─── UNTERSUCHTER TEXT ───

Der Prophet des Trumpismus ist verstummt
Der verstorbene rechte Radio-Talker Rush Limbaugh hetzte sein Publikum auf, lange bevor es Donald Trump tat
Viel Gutes gibt es über den Toten nicht zu sagen, dessen Ableben seine vierte Frau Kathryn (44) den 15 Millionen Zuhörern der „The Rush Limbaugh Show“am Mittwoch verkündete. „Wie ihr wünschte ich so sehr, dass Rush hinter diesem goldenen Mikrofon säße.„ Leider müsse sie bekannt geben, dass ihr „wunderbarer Mann” an den „Komplikationen von Lungenkrebs” gestorben sei.
Ein traumatischer Tag für die Fans, die sich selber „Dittoheads” nennen, weil sie unkritisch nachplappern, was der schwergewichtige Radio-Talker seit 1984 über zuletzt 650 Stationen verbreitete. Das war oft purer Hass unterlegt mit glatten Lügen und platter Hetze. Ohne Manuskript und „Sidekick“wetterte Limbaugh täglich für drei Stunden gegen „Feminazis” (Feministinnen), „Baum umarmende Irre” (Umweltschützer) und „Mitleids-Faschisten” (Sozialarbeiter). Er machte sich über AIDS-Kranke lustig, zog über die Parkinson-Erkrankung des Schauspielers Michael J. Fox her und nannte Klinken, in denen Schwangerschaftsabbrüche durchgeführt werden, Todeslager.

─── GESAMMELTE DATEN ───

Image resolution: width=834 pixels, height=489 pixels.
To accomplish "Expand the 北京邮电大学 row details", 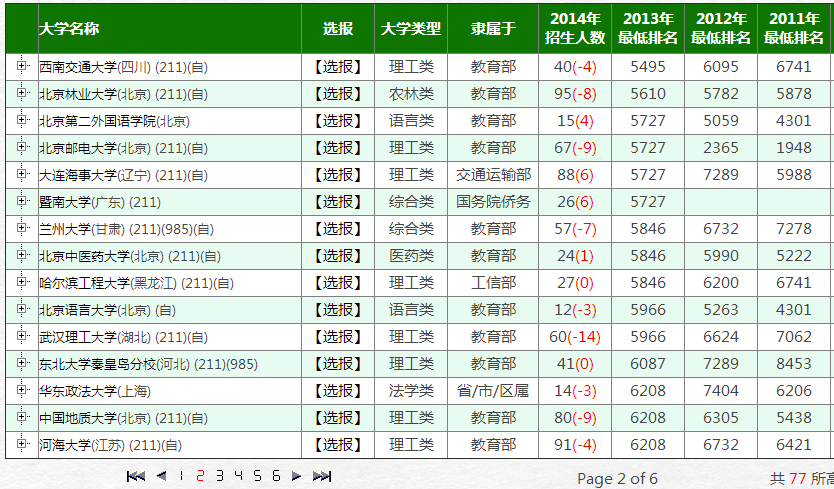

───

IHRE AUFGABEN -
1. Über wie viele Stationen verbreitete Limbaugh laut dem Text über Rush Limbaugh zuletzt seine Sendung?
2. Schreiben Sie aus dem Text über Rush Limbaugh den Abschnitt ab, der mit „Ein traumatischer Tag“ beginnt und mit „durchgeführt werden, Todeslager.“ endet.

LÖSUNGEN -
1. Über 650 Stationen.

2.
Ein traumatischer Tag für die Fans, die sich selber „Dittoheads” nennen, weil sie unkritisch nachplappern, was der schwergewichtige Radio-Talker seit 1984 über zuletzt 650 Stationen verbreitete. Das war oft purer Hass unterlegt mit glatten Lügen und platter Hetze. Ohne Manuskript und „Sidekick“wetterte Limbaugh täglich für drei Stunden gegen „Feminazis” (Feministinnen), „Baum umarmende Irre” (Umweltschützer) und „Mitleids-Faschisten” (Sozialarbeiter). Er machte sich über AIDS-Kranke lustig, zog über die Parkinson-Erkrankung des Schauspielers Michael J. Fox her und nannte Klinken, in denen Schwangerschaftsabbrüche durchgeführt werden, Todeslager.